Wird in der Ausbildung in den weiterführenden Schulen über gesellschaftspolitische Themen unterrichtet? Werden die jungen Menschen über die Möglichkeiten der Mitbestimmung informiert und wird mit ihnen diskutiert?
Gesellschaftspolitische Themen umfassen die Fragen, wie der Gesetzgeber und letztlich wir als Gesellschaft mit Rassismus, Gleichstellung von Mann und Frau oder den verschiedenen Sexualitäten umgehen. Ich mag mich nicht erinnern, dass wir den strukturellen Rassismus in den USA oder die Geschichte der Gleichstellung von Mann und Frau in Liechtenstein behandelt hätten. Schade eigentlich. Insgesamt dürften solche Themen also sicher stärker im Lehrplan vertreten sein. Wie oft man aber darüber tatsächlich diskutiert, hängt stark von den Lehrpersonen und der Klassendynamik ab. Wir haben das vermutlich vergleichsweise oft gemacht, da meine Musik-Kunst-Klasse sehr sozial geprägt war.

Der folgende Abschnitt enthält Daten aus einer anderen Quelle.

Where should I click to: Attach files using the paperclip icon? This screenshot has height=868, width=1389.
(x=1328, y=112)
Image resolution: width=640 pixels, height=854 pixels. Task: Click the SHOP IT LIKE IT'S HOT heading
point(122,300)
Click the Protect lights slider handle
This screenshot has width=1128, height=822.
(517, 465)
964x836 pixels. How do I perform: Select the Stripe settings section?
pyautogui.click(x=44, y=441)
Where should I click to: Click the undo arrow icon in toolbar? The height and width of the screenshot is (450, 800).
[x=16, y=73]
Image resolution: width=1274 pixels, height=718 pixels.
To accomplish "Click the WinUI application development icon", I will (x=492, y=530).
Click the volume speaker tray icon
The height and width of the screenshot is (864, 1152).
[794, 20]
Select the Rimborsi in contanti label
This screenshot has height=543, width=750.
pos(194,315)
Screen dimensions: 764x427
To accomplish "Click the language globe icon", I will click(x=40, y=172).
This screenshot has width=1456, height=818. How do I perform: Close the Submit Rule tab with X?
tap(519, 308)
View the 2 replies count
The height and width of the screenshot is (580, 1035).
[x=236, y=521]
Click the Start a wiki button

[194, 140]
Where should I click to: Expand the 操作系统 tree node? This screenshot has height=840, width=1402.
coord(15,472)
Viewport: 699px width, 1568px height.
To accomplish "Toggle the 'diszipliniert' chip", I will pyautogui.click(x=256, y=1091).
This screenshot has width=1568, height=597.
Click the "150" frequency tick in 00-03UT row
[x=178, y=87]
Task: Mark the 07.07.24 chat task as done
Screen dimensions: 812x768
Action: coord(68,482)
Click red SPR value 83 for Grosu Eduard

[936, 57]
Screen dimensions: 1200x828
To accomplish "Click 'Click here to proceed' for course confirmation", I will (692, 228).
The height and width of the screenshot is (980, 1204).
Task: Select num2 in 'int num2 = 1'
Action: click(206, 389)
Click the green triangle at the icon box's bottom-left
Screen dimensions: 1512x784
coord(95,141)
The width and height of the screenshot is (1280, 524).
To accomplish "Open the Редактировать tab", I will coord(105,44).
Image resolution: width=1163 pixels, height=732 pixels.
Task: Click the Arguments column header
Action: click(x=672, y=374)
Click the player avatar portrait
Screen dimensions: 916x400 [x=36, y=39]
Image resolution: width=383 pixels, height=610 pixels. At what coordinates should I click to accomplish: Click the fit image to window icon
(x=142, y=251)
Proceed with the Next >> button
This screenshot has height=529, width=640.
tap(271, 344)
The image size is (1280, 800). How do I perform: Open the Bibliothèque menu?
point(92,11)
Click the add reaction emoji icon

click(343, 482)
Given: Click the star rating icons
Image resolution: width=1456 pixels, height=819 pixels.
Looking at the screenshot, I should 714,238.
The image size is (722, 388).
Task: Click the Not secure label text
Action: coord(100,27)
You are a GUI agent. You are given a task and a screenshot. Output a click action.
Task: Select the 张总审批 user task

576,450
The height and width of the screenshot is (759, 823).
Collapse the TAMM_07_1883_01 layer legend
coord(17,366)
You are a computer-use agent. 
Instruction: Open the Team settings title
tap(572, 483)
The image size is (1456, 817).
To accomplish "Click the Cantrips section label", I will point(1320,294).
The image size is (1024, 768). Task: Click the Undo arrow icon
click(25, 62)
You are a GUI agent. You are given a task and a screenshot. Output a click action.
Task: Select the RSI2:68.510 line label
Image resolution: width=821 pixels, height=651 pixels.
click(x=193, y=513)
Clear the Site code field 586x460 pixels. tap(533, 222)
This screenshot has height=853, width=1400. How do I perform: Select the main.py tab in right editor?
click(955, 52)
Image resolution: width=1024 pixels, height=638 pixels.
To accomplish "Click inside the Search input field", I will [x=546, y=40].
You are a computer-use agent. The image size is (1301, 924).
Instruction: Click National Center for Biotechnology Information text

Aber bei meinen Freunden aus der Wirtschaftsklasse war das kaum Thema.
In der letzten Stufe der Realschule und auch auf dem Gymnasium ist Staatskunde und damit das Wahlrecht Teil des Unterrichtsstoffs. Man hat uns zudem ermuntert, bei politischen Initiativen wie dem Europäischen Jugendparlament oder dem Jugendrat teilzunehmen. Wobei wir in der Schule vielleicht noch ein bisschen besser werden könnten, ist Spontaneität. Damit meine ich im Allgemeinen, ausserlehrplanmässige Fragen zu diskutieren, wenn sie gerade aktuell sind. Ein Beispiel: Als Trump gewählt wurde, hatten wir in der allerersten Lektion Geografie. Das Thema war tatsächlich die Landschaft der USA. Auf die Frage aber, ob wir die Wahlen diskutieren können, hiess es von der Lehrperson: vielleicht nächstes Mal. Entschuldigung, aber bei weltbewegenden Ereignissen sollten zwischendurch doch auch einmal 15 Minuten Diskussion drin liegen, oder?
Welche politischen Themen stehen für dich mit Blick auf die künftigen Generationen an vorderster Stelle?
Wohlstand und Demokratie. Damit einher gehen die Probleme, welche diese beiden Grössen beschädigen können. Diesbezüglich würde ich die Klimakrise, den demographischen Wandel und die geopolitische Verschiebung weg vom Westen hin zu China und Indien nennen. Ich glaube, es ist wichtig, dass wir versuchen, solche Entwicklungen zu unserem Besten zu nutzen. Man sollte trotz dieser Herausforderungen aber den Optimismus nicht verlieren. Liechtenstein hat in den vergangenen Krisen seine Widerstandsfähigkeit mehr als nur bewiesen – man denke nur an die Finanzkrise und den fundamentalen Wechsel in der Finanzbranche. Da haben die führenden Unternehmer und Politiker Gutes geleistet. Trotzdem, sollten die Worstcase-Szenarien eintreten, wie das im Klimabereich einige Forscher und Aktivisten beschwören, würden wir in 20 bis 30 Jahren schon nochmals vor ganz andere Probleme gestellt werden.
Was für Schwerpunkte hast du dir als Gemeinderat von Mauren auf die Fahne geschrieben?
Grundsätzlich hoffe ich auf Entscheidungen des Gemeinderates, die im langfristigen Interesse der Maurer und Schaanwälder liegen. Konkret wäre es mir ein Anliegen, dass wir unsere Finanzkraft kontinuierlich aufbauen und so die Steuerzahler langfristig entlasten könnten, sofern dies irgendwie möglich ist. Zudem ist es mir wichtig, Entscheidungen transparent zu erklären und Anliegen aus der Bevölkerung Gehör zu schenken. Ansonsten erhoffe ich mir eine konstruktive Zusammenarbeit zwischen allen Parteien.